Demo image Demo image Demo image Demo image Demo image Demo image Demo image Demo image Demo image Demo image Demo image Demo image Demo image

Perjalanan Nyai Dasima

  • Senin, 23 Juli 2012
  • rani nuralam
  • Label: ,
  • Menyusuri Cerita Batavia Tempoe Doeloe

    Jakarta  memang sudah berusia 485 tahun, tapi kota ini berkembang mengikuti kota – kota metropolitan di dunia seperti bunga segar yang tengah mekar.  Ibukota negara Indonesia ini tumbuh menjulang dan melebar, padat dan sesak, serta canggih dan rumit. Dengan berbagai aspek di dalamnya, siapa nyana legenda dan dongeng Betawi tetap lestari, dan dengan bangunan – bangunan peninggalan zaman kolonial Belanda, menjadikan kota ini sarat sejarah. Cerita rakyat Betawi jadi tambah memikat manakala bangunan sejarah yang masih berdiri tegap itu terkait dengan cerita tersebut.  Bangunan sisa masa lalu itu bisa berupa gedung, tempat tinggal, makam, dan lain – lain.


    Populer
         Dalam khazanah cerita rakyat Betawi terdapat sebuah cerita yang terkenal yaitu “Nyai Dasima”. Ketenaran cerita ini dapat dibuktikan dengan kemunculan dalam berbagai bentuk : prosa (novel, bacaan anak – anak), puisi (syair, pantun), drama (Komedie Stamboel, Miss Riboet), film dan sinetron. Cerita ini semakin bertambah popular karena adanya lintas budaya. Cerita ini tidak saja terdapat dalam budaya Betawi dengan ditampilkan dalam pertunjukan lenong, misalnya, tetapi juga dalam budaya Sunda (Gending Karasmen), dan budaya Jawa (Rombongan Sandiwara Lokaria).

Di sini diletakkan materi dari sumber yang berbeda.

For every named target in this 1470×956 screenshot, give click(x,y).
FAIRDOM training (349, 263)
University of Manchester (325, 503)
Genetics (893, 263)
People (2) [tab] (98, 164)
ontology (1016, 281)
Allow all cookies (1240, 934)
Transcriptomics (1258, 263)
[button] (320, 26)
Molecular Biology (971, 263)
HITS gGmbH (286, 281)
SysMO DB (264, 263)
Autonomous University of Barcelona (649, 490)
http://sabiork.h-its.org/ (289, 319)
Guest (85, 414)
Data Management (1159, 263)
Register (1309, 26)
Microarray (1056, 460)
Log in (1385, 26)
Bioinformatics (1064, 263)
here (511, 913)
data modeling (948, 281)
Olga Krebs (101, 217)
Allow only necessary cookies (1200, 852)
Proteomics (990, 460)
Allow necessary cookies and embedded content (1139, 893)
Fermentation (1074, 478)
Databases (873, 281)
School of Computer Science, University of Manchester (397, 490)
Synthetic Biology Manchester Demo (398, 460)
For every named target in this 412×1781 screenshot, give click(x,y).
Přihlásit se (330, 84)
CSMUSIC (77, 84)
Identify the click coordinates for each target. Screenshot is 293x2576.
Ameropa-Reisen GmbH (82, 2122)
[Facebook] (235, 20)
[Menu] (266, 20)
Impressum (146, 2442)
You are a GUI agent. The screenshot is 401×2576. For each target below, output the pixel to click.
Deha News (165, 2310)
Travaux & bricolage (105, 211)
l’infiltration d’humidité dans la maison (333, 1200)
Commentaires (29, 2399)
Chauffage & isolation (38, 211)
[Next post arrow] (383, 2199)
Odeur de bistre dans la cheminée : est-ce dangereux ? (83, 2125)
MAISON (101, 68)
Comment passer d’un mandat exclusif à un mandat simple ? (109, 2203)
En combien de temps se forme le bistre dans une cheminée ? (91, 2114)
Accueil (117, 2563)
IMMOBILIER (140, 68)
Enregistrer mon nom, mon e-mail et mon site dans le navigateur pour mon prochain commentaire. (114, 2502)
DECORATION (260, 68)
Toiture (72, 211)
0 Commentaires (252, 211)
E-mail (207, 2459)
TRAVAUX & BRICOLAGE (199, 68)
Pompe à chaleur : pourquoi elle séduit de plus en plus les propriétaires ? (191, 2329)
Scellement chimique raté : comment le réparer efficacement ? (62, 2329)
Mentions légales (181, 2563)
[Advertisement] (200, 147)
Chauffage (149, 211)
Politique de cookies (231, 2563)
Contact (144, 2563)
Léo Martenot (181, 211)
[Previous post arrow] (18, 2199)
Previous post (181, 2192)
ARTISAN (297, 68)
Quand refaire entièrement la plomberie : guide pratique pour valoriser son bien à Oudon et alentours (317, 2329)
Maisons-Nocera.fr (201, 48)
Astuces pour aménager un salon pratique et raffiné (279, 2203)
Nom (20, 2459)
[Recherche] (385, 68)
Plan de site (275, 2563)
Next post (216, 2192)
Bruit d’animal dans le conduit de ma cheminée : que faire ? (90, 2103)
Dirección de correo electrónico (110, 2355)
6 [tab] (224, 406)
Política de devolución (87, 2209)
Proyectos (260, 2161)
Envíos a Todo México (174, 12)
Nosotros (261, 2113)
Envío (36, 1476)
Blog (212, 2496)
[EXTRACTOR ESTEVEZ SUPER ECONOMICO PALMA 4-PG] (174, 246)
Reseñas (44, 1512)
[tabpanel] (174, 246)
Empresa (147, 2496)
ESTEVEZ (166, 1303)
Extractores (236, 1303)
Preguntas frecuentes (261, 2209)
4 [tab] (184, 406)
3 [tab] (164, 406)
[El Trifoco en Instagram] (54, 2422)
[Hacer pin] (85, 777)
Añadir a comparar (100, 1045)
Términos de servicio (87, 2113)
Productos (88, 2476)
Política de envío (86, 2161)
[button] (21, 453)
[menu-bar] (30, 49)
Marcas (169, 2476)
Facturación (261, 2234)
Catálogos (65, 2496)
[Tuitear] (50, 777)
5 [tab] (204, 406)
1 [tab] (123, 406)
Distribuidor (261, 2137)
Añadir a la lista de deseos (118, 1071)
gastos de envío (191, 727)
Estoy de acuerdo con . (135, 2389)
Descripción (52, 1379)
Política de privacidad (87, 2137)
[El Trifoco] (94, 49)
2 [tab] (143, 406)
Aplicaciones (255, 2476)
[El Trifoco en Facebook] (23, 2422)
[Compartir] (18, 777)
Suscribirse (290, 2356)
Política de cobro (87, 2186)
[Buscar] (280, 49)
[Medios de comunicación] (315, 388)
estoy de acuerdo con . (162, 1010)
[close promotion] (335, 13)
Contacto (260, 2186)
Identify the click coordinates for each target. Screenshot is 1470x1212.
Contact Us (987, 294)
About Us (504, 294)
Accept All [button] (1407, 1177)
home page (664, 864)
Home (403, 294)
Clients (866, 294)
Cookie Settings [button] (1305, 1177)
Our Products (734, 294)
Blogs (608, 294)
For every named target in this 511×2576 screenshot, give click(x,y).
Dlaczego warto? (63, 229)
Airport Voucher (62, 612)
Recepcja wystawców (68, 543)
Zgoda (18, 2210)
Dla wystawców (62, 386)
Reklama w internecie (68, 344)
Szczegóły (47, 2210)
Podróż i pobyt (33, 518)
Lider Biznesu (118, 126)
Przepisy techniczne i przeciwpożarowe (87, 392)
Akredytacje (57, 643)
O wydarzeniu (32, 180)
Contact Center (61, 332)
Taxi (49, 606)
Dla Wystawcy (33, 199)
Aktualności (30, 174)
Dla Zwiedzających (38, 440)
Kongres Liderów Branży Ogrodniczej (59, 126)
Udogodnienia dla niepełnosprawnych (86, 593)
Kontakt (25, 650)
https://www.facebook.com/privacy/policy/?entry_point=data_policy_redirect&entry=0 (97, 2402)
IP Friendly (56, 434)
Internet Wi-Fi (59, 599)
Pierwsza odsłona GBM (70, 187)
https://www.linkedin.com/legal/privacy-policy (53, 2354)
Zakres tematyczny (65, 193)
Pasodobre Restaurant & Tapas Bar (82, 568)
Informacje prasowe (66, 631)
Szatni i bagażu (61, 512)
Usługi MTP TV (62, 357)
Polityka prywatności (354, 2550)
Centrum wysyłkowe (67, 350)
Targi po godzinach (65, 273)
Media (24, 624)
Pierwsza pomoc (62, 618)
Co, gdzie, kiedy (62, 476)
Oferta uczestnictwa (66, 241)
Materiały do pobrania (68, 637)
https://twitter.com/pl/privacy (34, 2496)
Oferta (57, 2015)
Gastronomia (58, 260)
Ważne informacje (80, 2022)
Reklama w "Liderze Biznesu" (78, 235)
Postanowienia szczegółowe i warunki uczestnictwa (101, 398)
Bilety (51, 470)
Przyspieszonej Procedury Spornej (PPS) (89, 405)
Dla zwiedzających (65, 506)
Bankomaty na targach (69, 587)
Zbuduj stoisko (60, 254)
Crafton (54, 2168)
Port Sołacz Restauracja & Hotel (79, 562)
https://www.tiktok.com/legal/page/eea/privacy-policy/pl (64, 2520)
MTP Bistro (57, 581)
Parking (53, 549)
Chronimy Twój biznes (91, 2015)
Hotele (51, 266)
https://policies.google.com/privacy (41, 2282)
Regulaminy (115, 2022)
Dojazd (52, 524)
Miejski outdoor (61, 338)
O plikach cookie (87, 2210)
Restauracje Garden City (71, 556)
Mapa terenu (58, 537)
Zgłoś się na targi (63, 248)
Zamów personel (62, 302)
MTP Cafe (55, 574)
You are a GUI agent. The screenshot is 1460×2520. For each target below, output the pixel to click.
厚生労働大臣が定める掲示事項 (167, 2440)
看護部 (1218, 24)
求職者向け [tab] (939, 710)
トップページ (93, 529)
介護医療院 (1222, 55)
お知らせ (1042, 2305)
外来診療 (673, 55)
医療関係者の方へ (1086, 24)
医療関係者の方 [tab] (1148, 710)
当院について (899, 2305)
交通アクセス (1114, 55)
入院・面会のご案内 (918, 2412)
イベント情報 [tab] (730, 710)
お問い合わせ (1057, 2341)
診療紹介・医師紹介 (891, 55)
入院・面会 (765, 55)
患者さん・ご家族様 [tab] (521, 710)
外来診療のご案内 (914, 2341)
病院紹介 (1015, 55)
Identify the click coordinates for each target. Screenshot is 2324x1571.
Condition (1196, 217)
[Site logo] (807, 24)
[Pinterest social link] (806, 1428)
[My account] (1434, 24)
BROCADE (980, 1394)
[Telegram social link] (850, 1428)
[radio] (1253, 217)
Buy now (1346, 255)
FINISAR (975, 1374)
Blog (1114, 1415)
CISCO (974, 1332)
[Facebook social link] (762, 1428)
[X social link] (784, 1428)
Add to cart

         Pada tahun 1896 G. Francis menerbitkan novel yang diberi judul Tjerita Njai Dasima. Henry Chambert – Loir dalam “Malay Literature in the 19th Century” menyebutkan bahwa di Leningraad terdapat cerita “Nyai Dasima” dalam koleksi Akhmad Beramka tentang syair nomor 68. Tidak disebutkan tahun penciptaan manuskrip ini, namun Akhmad Beramka aktif menulis antara tahun 1906 sampai dengan tahun 1909. Lie Kim Hok dan O.S Tjiang pernah menyadur cerita Nyai Dasima ini dalam bentuk syair. Menurut Claudine Salmon, kedua penulis itu menyadur dari karya G. Francis (Oetomo, 1985 : 31- 32). Kemudian A. Th. Mausamana membuat Nyai Dasima dalam bahasa Belanda pada tahun 1926. Pada perkembangan selanjutnya cerita ini muncul sebagai bacaan anak – anak dalam Cerita Betawi (Ali, 1995). Akan tetapi, pada tahun 1965 S.M. Ardan pernah mengarang Njai Dasima dalam bentuk naskah drama.

         Pada tahun 1929 cerita ini diangkat ke layar lebar dengan judul Njai Dasima 1. Setahun kemudian, berturut – turut tayang Njai Dasima 2 dan Nancy Bikin Pembalesan. Ketiga film itu adalah film bisu. Barulah beberapa tahun kemudian keluar Nyai Dasima (1932), Dasima (1940), Dasima dan Samiun (1970) sebagai film bicara. Nyai Dasima (1996) pernah ditayangkan sebagai salah satu sinetron di RCTI.
    Gereja Immanuel (Dok. DMS DKI Jakarta, 1983)

    Ringkasan Cerita
         Tjurug, Tanggerang 1813 Njai Dasima, seorang warga Kuripan, Jawa Barat menjadi gundik tuan tanah bernama Edward W yang berkebangsaan Inggris. Toean W terpikat padanya karena ia cantik, pandai menjahit dan memasak. Dari hubungan mereka lahirlah seorang bayi perempuan yang diberi nama, Nanci.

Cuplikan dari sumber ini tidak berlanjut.